Issues Involved: Interpretation of Articles IV, V, and VI of the agreement for avoidance of double taxation between India and Pakistan; Calculation of abatement for income assessed in both India and Pakistan; Discrepancy in the net Pakistan income for abatement purposes; Calculation of abatement for foreign income under Article V.

Issue-wise Detailed Analysis:

1. Interpretation of Articles IV, V, and VI of the Agreement:
The case revolves around the interpretation of Articles IV, V, and VI of the agreement for avoidance of double taxation between India and Pakistan. Article IV mandates that each Dominion shall make assessments under its own laws and allow abatement for any income charged in excess of the amount specified in the Schedule. Article V deals with income chargeable to tax in both Dominions, allowing an abatement equal to one-half of the lower amount of tax payable in either Dominion. Article VI outlines the method for calculating the tax payable for abatement purposes. The judgment emphasizes that the language of the agreement is "confused, inept, and extremely difficult to decipher," necessitating judicial interpretation.

2. Calculation of Abatement for Income Assessed in Both India and Pakistan:
The appellant, the State Bank of India (successor of the Imperial Bank of India), was assessed for the year 1947-48. The bank had income in both India and Pakistan, bringing it within the scope of the agreement. The Income-tax Officer's computation of abatement was contested by the respondent. The court highlighted that under Article IV, the whole amount of the excess income assessed in India, which should have been assessed in Pakistan, must be given credit for. The "tax payable" for abatement purposes is calculated as the proportion of the excess income to the total income in each Dominion. The actual abatement allowed is the lower of the tax payable in India and Pakistan on the excess income.

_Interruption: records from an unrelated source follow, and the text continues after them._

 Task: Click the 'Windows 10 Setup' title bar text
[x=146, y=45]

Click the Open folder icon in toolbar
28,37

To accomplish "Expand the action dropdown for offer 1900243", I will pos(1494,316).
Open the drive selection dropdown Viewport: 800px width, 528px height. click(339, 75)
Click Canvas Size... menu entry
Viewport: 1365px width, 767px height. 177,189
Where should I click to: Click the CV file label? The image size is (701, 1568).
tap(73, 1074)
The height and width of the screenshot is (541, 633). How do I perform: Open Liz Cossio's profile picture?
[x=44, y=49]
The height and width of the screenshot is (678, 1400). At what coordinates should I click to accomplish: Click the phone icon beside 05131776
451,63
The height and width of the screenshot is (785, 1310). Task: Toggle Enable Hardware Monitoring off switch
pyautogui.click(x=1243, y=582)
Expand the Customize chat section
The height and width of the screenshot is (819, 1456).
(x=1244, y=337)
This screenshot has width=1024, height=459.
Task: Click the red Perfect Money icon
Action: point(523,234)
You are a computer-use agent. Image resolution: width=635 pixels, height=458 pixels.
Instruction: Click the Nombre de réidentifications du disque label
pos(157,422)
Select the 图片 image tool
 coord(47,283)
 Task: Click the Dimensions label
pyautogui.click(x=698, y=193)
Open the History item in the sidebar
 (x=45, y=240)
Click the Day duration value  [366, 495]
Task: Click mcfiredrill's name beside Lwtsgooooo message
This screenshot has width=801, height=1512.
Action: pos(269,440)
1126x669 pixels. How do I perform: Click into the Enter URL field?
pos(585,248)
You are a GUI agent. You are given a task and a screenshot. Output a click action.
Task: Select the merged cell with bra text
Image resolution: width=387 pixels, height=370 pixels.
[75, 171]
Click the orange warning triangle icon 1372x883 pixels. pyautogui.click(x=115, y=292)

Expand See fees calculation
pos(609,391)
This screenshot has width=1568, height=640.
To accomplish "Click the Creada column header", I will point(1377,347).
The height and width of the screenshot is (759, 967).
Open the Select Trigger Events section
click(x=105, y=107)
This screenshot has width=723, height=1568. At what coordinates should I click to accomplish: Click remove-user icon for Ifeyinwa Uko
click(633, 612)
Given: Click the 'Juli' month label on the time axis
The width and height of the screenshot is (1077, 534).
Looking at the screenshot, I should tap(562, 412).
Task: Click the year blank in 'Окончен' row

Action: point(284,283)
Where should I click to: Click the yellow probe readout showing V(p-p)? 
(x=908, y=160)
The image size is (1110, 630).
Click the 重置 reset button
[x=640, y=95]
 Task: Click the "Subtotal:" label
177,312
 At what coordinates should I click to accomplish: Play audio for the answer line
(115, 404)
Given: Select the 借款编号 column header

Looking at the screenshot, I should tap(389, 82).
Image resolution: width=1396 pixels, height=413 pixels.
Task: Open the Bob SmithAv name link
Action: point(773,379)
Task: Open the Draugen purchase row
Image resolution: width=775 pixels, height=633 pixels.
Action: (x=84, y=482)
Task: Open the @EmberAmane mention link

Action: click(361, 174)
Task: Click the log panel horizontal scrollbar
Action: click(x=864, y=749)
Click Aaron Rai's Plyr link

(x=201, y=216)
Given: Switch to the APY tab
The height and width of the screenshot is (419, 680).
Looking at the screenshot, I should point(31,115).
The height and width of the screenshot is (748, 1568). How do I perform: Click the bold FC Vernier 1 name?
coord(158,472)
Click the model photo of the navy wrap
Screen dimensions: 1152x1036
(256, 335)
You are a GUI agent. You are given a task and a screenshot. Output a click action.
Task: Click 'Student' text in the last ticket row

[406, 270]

3. Discrepancy in the Net Pakistan Income for Abatement Purposes:
A significant issue was the discrepancy between the net Pakistan income assessed in India (Rs. 13,88,543) and the income assessed in Pakistan (Rs. 10,37,086). The court rejected the Income-tax Officer's argument that the lower figure should be used, stating that for abatement purposes, a single figure must be used to ensure accuracy. The court concluded that the Pakistan income as assessed in India (Rs. 13,88,543) should be used for calculating the abatement.

4. Calculation of Abatement for Foreign Income under Article V:
The assessee had foreign income assessed in both India and Pakistan. The Income-tax Officer incorrectly considered only half of the foreign income included in the Pakistan assessment for abatement purposes. The court clarified that the whole foreign income should be considered, and the abatement should be calculated as one-half of the lower amount of tax payable in either Dominion on the doubly taxed income.

Conclusion:
The court quashed the assessment made by the Income-tax Officer and directed a recalculation of the abatement based on the principles outlined in the judgment. The appeal was dismissed with no order as to costs.